10.8. WNL will give the Customer reasonable advance notice of a suspension under this clause 10.8 and a chance to cure the grounds on which the suspension are based, unless WNL determines, in WNL’s reasonable commercial judgment, that either suspension on shorter or contemporaneous notice or immediate suspension without notice is necessary to protect WNL, its other Customers, or any third party from operational, security, or other risk or the suspension is ordered by a court or other judicial body. If the suspension was based on the Customer’s breach of the Customer’s obligations under this Agreement, then WNL may continue to charge the Customer the fees for the Services during the suspension, and may charge the Customer a reasonable reinstatement fee upon reinstatement of the Services, which shall be at WNL’s sole discretion.


11.1. The Customer agrees that, if they are using the Services for the purposes of a business, the Consumer Guarantees Act 1993 statutory guarantees do not apply to their connection or the Services to the maximum extent permitted by the legislation. The Customer agrees (whether the Customer is using the services for the purposes of a business or otherwise) that WNL excludes and do not have any liability of any kind (whether in contract tort or otherwise) to the Customer or anyone claiming through the Customer, relating to any economic loss, loss of profits or revenue, loss of data, lost business or missed opportunities, wasted expenditure or savings the Customer might have had or any form of indirect or consequential loss or damage whatsoever arising from:

(a) the Customer’s connection to the WNL network or the content or supply of any Services;

(b) the Customer’s use of the Mobile Device;

(c) the failure, interruption or delay in the supply of, any Services or any part of them or any negligence in this regards;

(d) the fitness of all or any of the Services or Equipment for any particular purpose;

(e) errors in or omissions from any directory listing;

(f) the inaccurate or incomplete transmission of any call or any email;

(g) any other matter which relates to this Agreement.
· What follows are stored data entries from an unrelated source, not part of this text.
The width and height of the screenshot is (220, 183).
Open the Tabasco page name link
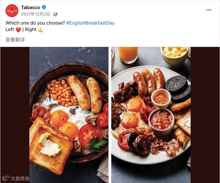(x=31, y=7)
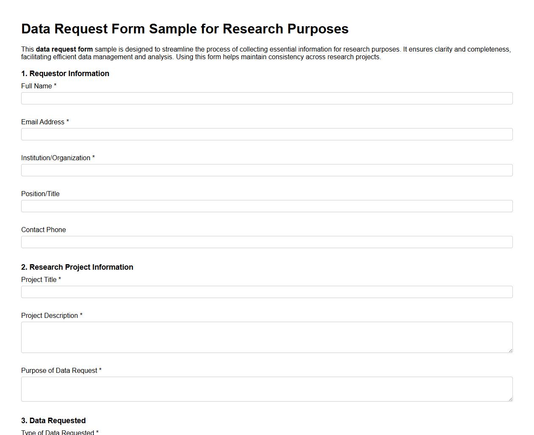The height and width of the screenshot is (435, 534).
Task: Click the Contact Phone label
Action: pos(43,230)
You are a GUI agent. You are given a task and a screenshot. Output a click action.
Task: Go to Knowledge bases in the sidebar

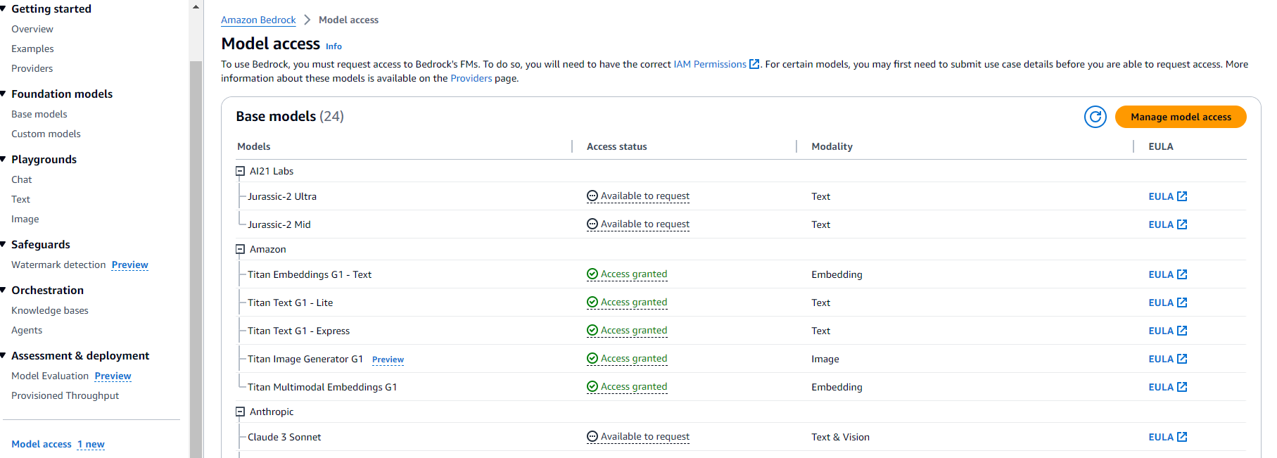(50, 310)
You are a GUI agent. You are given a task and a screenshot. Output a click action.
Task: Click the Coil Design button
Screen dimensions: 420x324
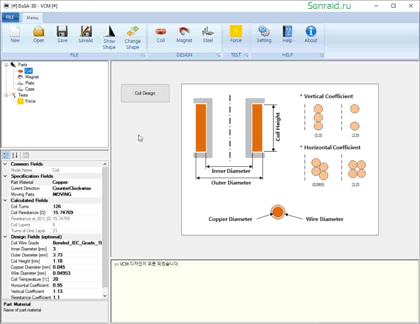coord(145,93)
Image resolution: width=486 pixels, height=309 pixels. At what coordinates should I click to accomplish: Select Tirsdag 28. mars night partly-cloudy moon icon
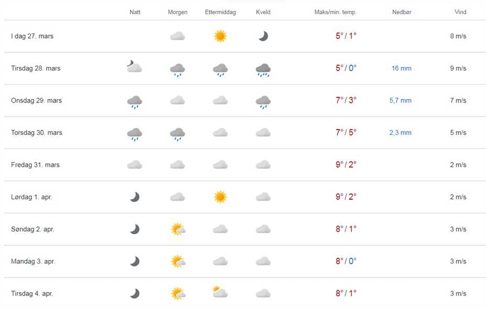tap(135, 67)
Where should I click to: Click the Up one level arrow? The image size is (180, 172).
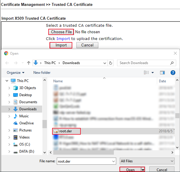coord(29,63)

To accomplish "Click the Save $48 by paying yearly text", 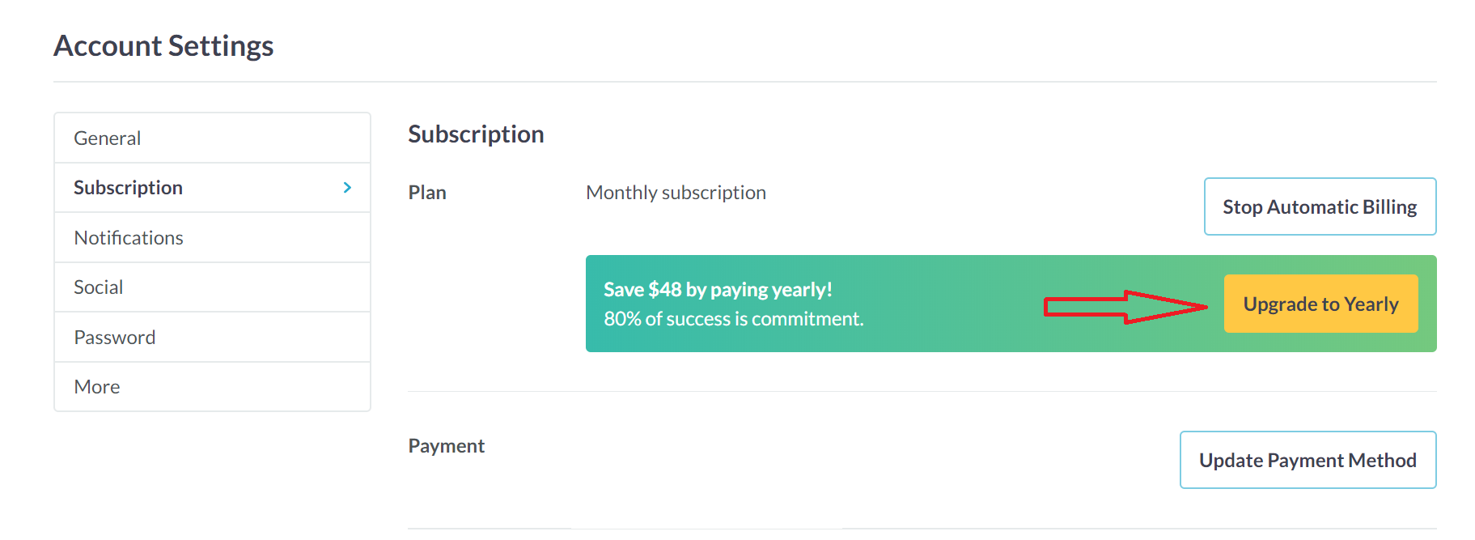I will [718, 290].

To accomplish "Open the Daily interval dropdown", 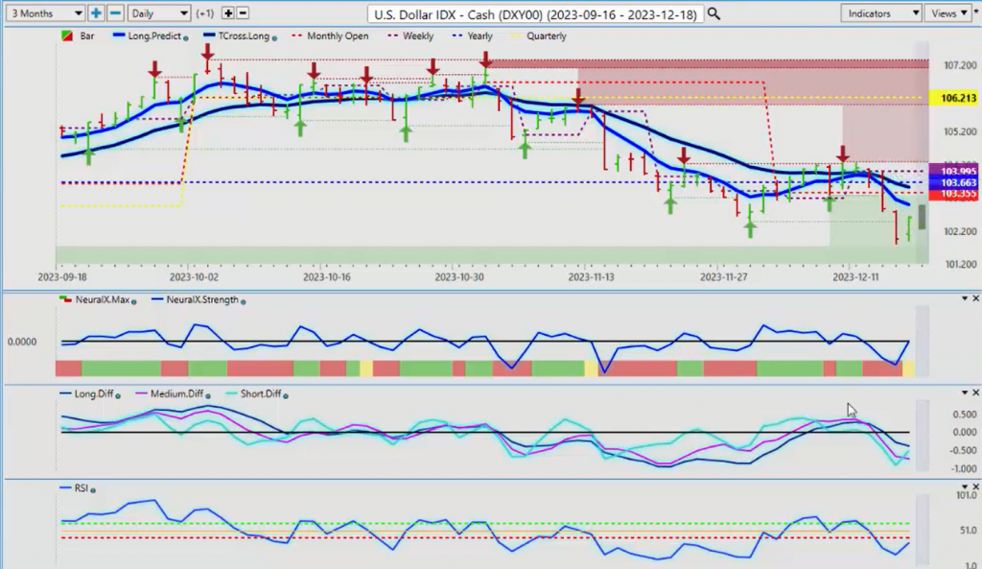I will pos(157,13).
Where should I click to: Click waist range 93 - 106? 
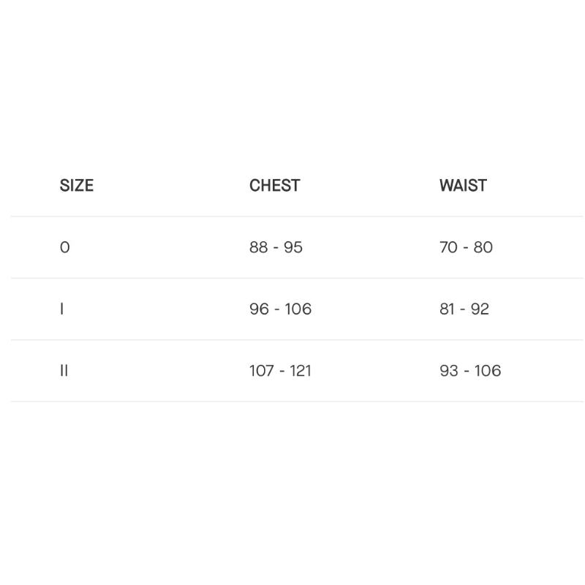click(470, 371)
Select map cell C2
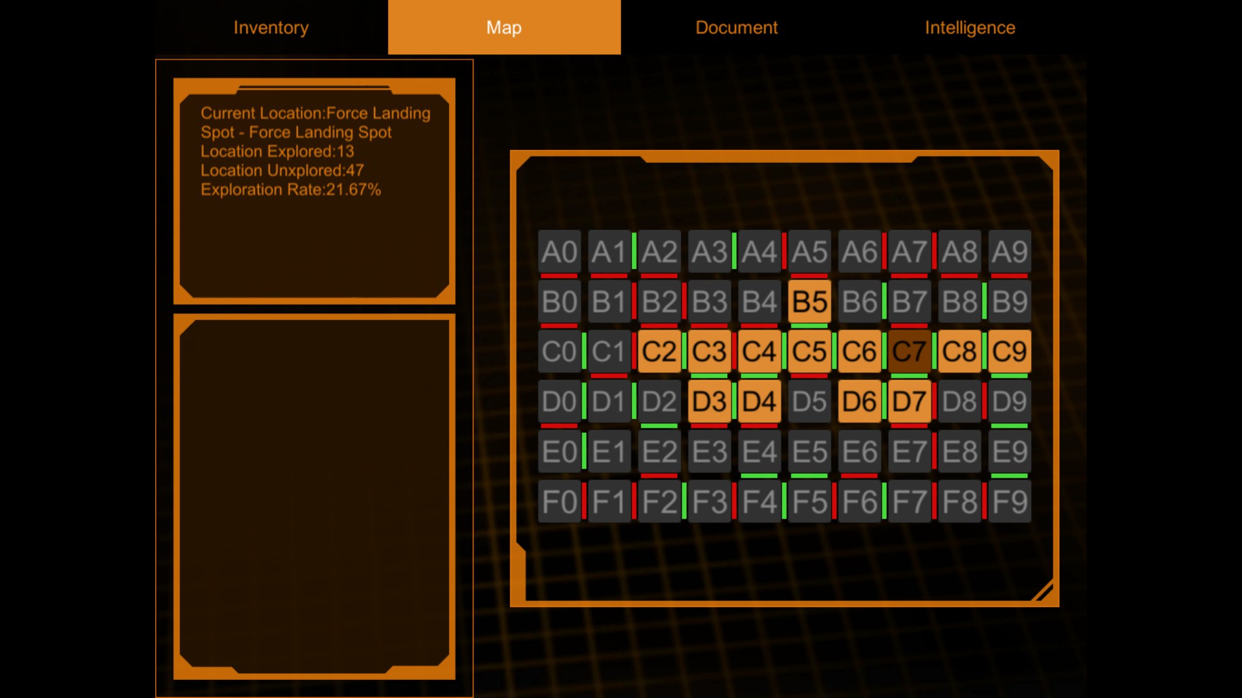This screenshot has width=1242, height=698. [659, 352]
11.2. WNL’s liability to the Customer under or in connection with this Agreement, for any loss or damages which the Customer incurs as a direct result of WNL’s failure to meet any of its obligations under this Agreement or for any negligence by WNL in relation to the supply of the Services, will be limited to the Financial Credits referred to in Schedule 3.

11.3. If the Customer uses another service provider’s services during any period when the Services are not fully operational, WNL is not liable to pay or reimburse the Customer for any amount the Customer may be charged by that service provider.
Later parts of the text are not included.